Resource allocation and power control policy for device-to-device communication using multi-agent reinforcement learning

Abstract

Device-to-Device (D2D) communication is a promising technology that can reduce the burden on cellular networks while increasing network capacity. In this paper, we focus on the channel resource allocation and power control to improve the system resource utilization and network throughput. Firstly, we treat each D2D pair as an independent agent. Each agent makes decisions based on the local channel states information observed by itself. The multi-agent Reinforcement Learning (RL) algorithm is proposed for our multi-user system. We assume that the D2D pair do not possess any information on the availability and quality of the resource block to be selected, so the problem is modeled as a stochastic non-cooperative game.
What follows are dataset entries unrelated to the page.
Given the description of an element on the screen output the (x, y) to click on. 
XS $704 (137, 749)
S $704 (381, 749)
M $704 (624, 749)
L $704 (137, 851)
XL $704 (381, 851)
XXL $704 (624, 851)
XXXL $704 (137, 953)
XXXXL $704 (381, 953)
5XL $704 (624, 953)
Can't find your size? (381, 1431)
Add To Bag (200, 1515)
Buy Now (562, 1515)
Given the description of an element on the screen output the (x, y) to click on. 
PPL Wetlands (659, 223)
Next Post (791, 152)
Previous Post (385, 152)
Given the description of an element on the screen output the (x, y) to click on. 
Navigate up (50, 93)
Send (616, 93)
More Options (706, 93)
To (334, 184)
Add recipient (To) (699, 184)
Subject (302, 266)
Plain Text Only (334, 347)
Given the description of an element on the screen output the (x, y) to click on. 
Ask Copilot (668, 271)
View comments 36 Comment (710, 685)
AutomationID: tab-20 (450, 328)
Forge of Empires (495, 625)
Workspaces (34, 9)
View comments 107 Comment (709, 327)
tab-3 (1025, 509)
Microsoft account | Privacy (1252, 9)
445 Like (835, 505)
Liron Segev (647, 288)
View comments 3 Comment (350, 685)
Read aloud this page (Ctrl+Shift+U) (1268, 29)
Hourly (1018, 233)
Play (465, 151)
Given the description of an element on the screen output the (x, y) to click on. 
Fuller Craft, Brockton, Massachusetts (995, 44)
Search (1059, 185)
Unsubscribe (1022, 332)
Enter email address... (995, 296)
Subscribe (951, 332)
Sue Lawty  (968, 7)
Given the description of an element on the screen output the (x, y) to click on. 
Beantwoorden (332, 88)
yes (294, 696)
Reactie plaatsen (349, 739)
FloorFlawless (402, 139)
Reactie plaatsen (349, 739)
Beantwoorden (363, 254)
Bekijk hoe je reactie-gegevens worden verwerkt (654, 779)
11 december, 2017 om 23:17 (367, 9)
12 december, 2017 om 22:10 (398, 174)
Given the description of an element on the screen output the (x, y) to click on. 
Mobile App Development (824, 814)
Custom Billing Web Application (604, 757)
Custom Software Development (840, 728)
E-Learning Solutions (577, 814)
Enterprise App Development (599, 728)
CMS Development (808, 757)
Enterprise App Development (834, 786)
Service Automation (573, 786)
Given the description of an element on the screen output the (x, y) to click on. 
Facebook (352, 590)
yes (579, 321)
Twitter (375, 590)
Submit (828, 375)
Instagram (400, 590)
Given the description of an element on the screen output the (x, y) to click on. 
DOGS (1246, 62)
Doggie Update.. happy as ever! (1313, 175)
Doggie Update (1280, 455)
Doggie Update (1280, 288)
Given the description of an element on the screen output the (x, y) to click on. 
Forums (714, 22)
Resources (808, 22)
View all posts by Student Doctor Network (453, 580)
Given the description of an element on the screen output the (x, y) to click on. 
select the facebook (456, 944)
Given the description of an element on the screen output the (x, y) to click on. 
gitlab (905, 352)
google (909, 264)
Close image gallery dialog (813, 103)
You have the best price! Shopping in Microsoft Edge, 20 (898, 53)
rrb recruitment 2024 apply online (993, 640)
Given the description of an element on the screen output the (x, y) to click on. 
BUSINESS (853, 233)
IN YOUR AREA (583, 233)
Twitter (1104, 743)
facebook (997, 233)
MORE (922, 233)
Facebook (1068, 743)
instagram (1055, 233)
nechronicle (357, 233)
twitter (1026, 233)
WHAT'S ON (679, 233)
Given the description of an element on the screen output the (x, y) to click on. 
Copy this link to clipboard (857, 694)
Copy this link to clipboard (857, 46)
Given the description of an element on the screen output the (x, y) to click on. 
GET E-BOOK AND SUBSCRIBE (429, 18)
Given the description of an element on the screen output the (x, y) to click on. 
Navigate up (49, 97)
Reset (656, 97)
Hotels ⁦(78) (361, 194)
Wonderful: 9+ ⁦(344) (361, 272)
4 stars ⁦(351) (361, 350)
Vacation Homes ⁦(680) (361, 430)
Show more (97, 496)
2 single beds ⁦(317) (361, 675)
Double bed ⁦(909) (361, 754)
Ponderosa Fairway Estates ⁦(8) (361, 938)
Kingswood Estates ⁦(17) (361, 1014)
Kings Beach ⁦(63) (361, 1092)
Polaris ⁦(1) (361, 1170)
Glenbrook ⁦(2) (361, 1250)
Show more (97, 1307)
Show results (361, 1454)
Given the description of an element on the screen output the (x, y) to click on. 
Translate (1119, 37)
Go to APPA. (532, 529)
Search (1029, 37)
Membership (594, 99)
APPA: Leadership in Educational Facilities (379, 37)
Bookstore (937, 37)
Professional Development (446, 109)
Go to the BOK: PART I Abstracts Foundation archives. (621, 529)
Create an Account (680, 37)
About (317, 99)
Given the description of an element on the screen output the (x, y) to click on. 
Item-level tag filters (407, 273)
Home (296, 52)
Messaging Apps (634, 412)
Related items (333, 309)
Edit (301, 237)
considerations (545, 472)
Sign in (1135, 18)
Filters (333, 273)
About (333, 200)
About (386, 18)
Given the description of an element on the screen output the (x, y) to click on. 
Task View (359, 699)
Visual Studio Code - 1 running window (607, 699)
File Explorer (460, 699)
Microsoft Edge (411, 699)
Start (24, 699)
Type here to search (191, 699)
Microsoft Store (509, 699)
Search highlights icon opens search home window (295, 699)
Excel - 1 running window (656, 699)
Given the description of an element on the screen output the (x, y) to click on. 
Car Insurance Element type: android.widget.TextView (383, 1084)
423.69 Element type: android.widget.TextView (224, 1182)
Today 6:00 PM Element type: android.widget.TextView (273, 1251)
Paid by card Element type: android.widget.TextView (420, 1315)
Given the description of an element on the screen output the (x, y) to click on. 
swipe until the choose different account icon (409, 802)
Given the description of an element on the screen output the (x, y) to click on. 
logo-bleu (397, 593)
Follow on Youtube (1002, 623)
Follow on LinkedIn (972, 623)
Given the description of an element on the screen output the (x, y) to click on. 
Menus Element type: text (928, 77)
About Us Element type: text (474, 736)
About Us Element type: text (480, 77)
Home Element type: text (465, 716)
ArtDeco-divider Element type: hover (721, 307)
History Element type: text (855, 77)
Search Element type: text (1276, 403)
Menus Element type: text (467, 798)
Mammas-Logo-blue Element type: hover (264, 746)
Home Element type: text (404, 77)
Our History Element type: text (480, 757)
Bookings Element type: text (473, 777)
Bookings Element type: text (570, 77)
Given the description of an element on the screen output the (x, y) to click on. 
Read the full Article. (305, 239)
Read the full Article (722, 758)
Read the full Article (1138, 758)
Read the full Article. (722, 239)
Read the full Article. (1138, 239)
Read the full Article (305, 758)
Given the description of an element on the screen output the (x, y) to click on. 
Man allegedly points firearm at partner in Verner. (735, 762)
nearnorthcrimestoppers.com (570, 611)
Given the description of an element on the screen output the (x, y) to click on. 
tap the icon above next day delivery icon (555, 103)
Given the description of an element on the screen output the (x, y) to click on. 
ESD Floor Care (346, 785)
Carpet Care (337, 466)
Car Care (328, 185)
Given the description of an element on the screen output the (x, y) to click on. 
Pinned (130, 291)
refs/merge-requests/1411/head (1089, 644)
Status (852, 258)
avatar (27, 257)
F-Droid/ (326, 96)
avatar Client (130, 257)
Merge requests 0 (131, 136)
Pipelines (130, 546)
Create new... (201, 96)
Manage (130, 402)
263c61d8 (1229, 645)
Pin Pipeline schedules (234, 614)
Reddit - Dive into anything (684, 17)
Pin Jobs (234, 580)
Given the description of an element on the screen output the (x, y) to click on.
Hence, each agent becomes a player and they make decisions together to achieve global optimization. Thereby, the multi-agent Q-learning algorithm based on game theory is established. Secondly, in order to accelerate the convergence rate of multi-agent Q-learning, we consider a power allocation strategy based on Fuzzy C-means (FCM) algorithm. The strategy firstly groups the D2D users by FCM, and treats each group as an agent, and then performs multi-agent Q-learning algorithm to determine the power for each group of D2D users. The simulation results show that the Q-learning algorithm based on multi-agent can improve the throughput of the system. In particular, FCM can greatly speed up the convergence of the multi-agent Q-learning algorithm while improving system throughput.